Some of you might remember seeing me at church several weeks ago when I had to get up and walk out... this was one of those episodes.
A little over a year ago I had been diagnosed with IBS issues... I thought maybe I was getting worse because of the irregularity in taking the meds... but that turned out not to be the case.
I called the doctor on Monday and she told me to go to Urgent Care... and who do I get when I'm there but the doctor who I don't particularly care for (you will see why as you read on).
After sitting there with him for quite a while he states that he knows what the problem is... “You have IBS”, “Yes, I'm aware of that” I told him. I continued on telling him that I was diagnosed with that some time ago.
Keep in mind that my medical group has electronic records, no matter where I go within that group they can see my records (it's very nice).

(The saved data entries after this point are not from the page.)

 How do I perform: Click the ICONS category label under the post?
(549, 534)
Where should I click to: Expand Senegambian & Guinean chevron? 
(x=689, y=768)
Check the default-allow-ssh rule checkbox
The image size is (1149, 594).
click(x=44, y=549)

This doctor went on to tell me that the IBS diagnoses that was I given before was incorrect and that he is correctly diagnosing me now, he is officially telling me that I have IBS. I asked him why it is that I've been prescribed IBS medications for the past year if it was a wrong diagnosis. Why had those IBS medications helped me until now when things appear to be getting worse?
He wasn't sure, but he did know that if I was to pick up the prescription he was writing me and take it every 4 – 6 hours, I would feel much better. He did say that there was one side-effect, this prescription for IBS would knock me out and I would have to go to bed.
Hmm... let me get this straight... I repeated his instructions to him and informed him that if I did what he suggested that I would be in bed 24 / 7. He agreed, but reminded me of how much better I would feel.
Okay, at this point all I wanted was to be out of pain... Jeralynn took me back home and I waited for the pharmacy to call for pick up. They called, but it wasn't to tell me the prescription was ready for pick up... it was to tell me that pharmaceutical companies stopped making this medication years ago. UGH......
The next day I was given a new prescription and have been taking it faithfully ever since. There really hasn't been much of a difference, I'm eating less but only because the consequences of eating are too painful. I really wanted to give this medication a chance before calling the doctor again, if there isn't a noticeable improvement by Monday I will give her a call to see if there is another medication I can try.
God and I have already discussed this new problem... I've informed Him that this is not a good time for me to develop a new physical ailment. I've also told Him that if He would be so kind as to let me get thru the holidays feeling better than I do right now that I would greatly appreciate it.
I then reminded Him that I wasn't exactly thrilled with how I spent Christmas last year. I was very sick and eventually spent eleven days in the hospital.
God gently reminded me that He will remain in control whether that means permanently adding a prescription or two, being diagnosed with something new, or facing whatever else it is that's waiting for me around the corner.
I can honestly say that the life I have lead over the last 4 ½ years have been the best years of my life and I can't wait to see what He has planned for this next chapter in my life.
And finally...
In loving memory ~ Larry Garnand... a wonderful man who left this earth too early in life. Candy, I can't begin to try and understand what you are going thru, please know that my thoughts and prayers remain with you as well as Danielle, Jarrod, Nathan, and the rest of the family.